--- DATA RECORDS Enclosed Below ---
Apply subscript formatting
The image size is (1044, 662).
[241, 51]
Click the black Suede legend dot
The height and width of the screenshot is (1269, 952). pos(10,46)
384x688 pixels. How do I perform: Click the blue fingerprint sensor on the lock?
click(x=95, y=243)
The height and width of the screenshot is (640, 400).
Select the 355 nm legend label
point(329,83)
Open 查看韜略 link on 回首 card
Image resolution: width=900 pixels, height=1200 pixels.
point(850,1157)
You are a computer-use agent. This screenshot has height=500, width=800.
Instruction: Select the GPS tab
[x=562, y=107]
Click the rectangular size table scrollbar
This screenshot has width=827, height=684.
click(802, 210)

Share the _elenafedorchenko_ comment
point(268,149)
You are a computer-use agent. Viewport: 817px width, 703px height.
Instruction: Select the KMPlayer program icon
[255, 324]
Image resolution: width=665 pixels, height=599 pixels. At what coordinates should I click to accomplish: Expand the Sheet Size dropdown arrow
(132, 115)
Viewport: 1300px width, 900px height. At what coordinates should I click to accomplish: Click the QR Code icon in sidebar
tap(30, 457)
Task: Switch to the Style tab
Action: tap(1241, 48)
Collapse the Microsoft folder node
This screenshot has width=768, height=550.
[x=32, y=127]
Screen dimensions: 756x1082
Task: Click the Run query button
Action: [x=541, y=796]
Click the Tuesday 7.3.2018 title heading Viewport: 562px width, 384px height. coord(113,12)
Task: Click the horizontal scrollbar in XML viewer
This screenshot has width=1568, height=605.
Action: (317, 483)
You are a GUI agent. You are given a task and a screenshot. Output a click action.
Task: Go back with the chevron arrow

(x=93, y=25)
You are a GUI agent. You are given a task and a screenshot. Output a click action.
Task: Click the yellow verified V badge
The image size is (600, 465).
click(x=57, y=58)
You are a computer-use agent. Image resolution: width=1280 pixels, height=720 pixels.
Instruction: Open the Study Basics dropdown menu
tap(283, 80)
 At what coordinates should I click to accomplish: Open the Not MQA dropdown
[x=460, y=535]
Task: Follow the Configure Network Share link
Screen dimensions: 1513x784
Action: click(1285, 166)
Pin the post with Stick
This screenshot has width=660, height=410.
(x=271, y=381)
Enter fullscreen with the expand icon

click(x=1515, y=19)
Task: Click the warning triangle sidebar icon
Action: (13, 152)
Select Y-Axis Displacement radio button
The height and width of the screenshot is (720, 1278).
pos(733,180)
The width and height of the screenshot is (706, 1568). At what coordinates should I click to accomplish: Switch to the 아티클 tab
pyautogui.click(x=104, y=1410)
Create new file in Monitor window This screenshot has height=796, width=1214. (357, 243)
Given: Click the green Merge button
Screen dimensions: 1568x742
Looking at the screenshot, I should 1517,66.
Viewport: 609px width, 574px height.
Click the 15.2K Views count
--- End of Enclosed DATA RECORDS ---
Print the material above verbatim, first line through the line containing "Click the rectangular size table scrollbar", both included.

ANSWER TO THE PROBLEM:
Apply subscript formatting
The image size is (1044, 662).
[241, 51]
Click the black Suede legend dot
The height and width of the screenshot is (1269, 952). pos(10,46)
384x688 pixels. How do I perform: Click the blue fingerprint sensor on the lock?
click(x=95, y=243)
The height and width of the screenshot is (640, 400).
Select the 355 nm legend label
point(329,83)
Open 查看韜略 link on 回首 card
Image resolution: width=900 pixels, height=1200 pixels.
point(850,1157)
You are a computer-use agent. This screenshot has height=500, width=800.
Instruction: Select the GPS tab
[x=562, y=107]
Click the rectangular size table scrollbar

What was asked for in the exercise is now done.